ページ
■ ■ ■ ■ ■ ■ ■

■あらすじ
●斯波…ケアセンター職員、優秀
●井口…同職員、ベテランさん
●大友…検事
●団…センター長
●足立…新人の職員、斯波を尊敬
ケアセンターで勤務する斯波は、どんな時も真摯に老人たちに向き合っていた。
それと同時に、介護をする立場の人のことも慮ってる。
職員の足立は、
「素敵~」
と尊敬の念を抱き、
井口もまた、彼なら大丈夫と絶大な信頼を寄せていた。
ある日、センター長の団と老人の死体が発見される。
ケアセンターには老人たちの家の合い鍵が保管されており、団はそれを使って盗みに入ったらしい。
たまたまそれを目撃した斯波が、団と揉み合いになりKILLしてしまったと逮捕されてしまった。
斯波は犯行を認めたが、なぜ自首しなかったかの問いかけに、こう答える。
「二人も職員が抜けたら、業務が回らなくなるじゃないですか」
検事の大友は団の死体のそばに落ちていた注射器が気になって仕方ない。
大友自身は実の母を老人ホームに入れ、仕事に邁進している。
金ならある。
ただ自分には、母をケアする時間はない。
大友はケアセンター管轄内で亡くなる老人が多いことを発見。
既に41人が不審死。
斯波に詳細を聞く。
斯波はケアしていた老人たち42人を安楽死させていたことを認めた。
介護している家族は心身ともに疲弊している。
このままでは共倒れになってしまう。
介護する人にもその人の家族も人生もあるのだから解放してやりたかった。
それが斯波の意見。
大友は「それでも、それ殺人じゃん」と斯波を追い詰めるが、
実は彼女自身音信不通になった父親に関しては無視をし続け、先日孤独死したという情報を手に入れたばかりだった。
そして母の認知症も進んでいく。
証拠が挙がっている41人。
しかし斯波は言う。42人と。
あとの一人は誰。
斯波はかつて父親の介護をしていた。
介護に手を取られ、介護しかできない生活。
「お前が息子でよかった」
それを読み、斯波は涙するのだった。
もう一度問う。
斯波は善なのか。
悪なのか。
それは答の出ない問いかけ…。
■おしまい
■感想
出典:https://www.amazon.co.jp/dp/B0C68WD3YM
原作既読。
最近、この手の「介護問題」「老後ケア問題」の作品が映画・小説ともに増えてきてるのは、
「他人事ちゃいまっせ」が多くなってきてるからだろうか。
介護して、パートして、子育てして。
そんなハードな生活で心身ともにくたくたで倒れそうなのに「よくもKILLしたな」って思えるのがすごいや。
アタイにゃ、無理ぽん。
そしてされる方の立場になっても、
アタイにゃ耐えられんからKILLしてくれていいぽん。

■ ■ ■ ■ ■ ■ ■

[データセットからの抜粋]
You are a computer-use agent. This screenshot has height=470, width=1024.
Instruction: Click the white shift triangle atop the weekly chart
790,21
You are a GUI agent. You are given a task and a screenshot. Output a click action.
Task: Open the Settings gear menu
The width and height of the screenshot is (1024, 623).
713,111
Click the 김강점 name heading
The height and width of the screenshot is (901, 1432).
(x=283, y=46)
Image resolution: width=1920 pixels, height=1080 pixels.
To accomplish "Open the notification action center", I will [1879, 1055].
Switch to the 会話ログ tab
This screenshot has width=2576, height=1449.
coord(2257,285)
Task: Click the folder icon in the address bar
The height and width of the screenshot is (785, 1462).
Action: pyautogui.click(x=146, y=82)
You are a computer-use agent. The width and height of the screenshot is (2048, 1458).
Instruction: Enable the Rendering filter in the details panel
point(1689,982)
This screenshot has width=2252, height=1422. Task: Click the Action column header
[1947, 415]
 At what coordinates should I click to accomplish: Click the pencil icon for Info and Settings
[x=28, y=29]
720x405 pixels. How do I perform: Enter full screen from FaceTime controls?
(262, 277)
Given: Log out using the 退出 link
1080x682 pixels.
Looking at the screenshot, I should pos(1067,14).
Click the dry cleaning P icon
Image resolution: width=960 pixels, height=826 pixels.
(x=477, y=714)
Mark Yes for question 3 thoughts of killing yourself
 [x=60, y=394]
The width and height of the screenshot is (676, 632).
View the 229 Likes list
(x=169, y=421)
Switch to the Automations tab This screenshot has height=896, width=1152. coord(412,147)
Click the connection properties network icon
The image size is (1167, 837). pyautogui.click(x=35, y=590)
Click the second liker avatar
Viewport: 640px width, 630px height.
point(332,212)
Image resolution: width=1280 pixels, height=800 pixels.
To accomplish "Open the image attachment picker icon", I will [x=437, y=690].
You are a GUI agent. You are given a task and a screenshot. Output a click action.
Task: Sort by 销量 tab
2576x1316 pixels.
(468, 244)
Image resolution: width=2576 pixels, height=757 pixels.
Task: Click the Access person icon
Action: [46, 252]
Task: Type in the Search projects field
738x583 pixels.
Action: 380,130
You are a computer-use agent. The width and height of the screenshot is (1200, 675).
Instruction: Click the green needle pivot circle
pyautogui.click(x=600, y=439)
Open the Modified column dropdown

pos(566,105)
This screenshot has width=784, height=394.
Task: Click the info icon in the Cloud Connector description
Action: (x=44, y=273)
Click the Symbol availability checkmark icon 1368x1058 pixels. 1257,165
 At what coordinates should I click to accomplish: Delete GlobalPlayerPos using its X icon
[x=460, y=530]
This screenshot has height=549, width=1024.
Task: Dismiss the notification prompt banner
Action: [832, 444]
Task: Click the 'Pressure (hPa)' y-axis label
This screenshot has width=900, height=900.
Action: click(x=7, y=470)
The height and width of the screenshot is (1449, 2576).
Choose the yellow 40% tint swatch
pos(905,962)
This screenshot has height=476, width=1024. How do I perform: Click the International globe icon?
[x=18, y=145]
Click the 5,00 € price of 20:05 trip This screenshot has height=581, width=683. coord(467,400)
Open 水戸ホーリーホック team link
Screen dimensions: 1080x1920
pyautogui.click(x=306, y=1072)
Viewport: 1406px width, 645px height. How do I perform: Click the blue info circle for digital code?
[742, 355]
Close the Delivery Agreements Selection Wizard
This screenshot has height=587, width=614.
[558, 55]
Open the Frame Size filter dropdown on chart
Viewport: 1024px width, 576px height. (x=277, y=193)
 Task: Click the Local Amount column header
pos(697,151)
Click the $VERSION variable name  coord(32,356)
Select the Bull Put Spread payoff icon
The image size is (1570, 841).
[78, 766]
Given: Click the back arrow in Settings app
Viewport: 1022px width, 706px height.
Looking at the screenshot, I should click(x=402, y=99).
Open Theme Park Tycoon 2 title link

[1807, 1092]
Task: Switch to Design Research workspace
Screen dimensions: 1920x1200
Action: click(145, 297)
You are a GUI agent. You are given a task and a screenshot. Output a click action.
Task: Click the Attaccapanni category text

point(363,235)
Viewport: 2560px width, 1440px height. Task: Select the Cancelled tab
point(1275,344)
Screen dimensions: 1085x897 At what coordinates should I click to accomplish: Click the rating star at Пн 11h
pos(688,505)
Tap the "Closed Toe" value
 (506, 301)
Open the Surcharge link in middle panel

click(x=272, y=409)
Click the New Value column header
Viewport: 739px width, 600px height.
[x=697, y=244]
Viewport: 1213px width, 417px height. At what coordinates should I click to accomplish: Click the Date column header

■ ■ ■ ■ ■ ■ ■

指示 1
ページでは、斯波はなぜ自首しなかったと答えていますか。1～3文で説明してください。
指示 2
データのうち、「Click the connection properties network icon」を含む行で始まり「will [x=437, y=690].」を含む行で終わる部分を、両端の行も含めてそのまま書き写してください。

正解 1
二人も職員が抜けたら業務が回らなくなるからだと答えています。

正解 2
Click the connection properties network icon
The image size is (1167, 837). pyautogui.click(x=35, y=590)
Click the second liker avatar
Viewport: 640px width, 630px height.
point(332,212)
Image resolution: width=1280 pixels, height=800 pixels.
To accomplish "Open the image attachment picker icon", I will [x=437, y=690].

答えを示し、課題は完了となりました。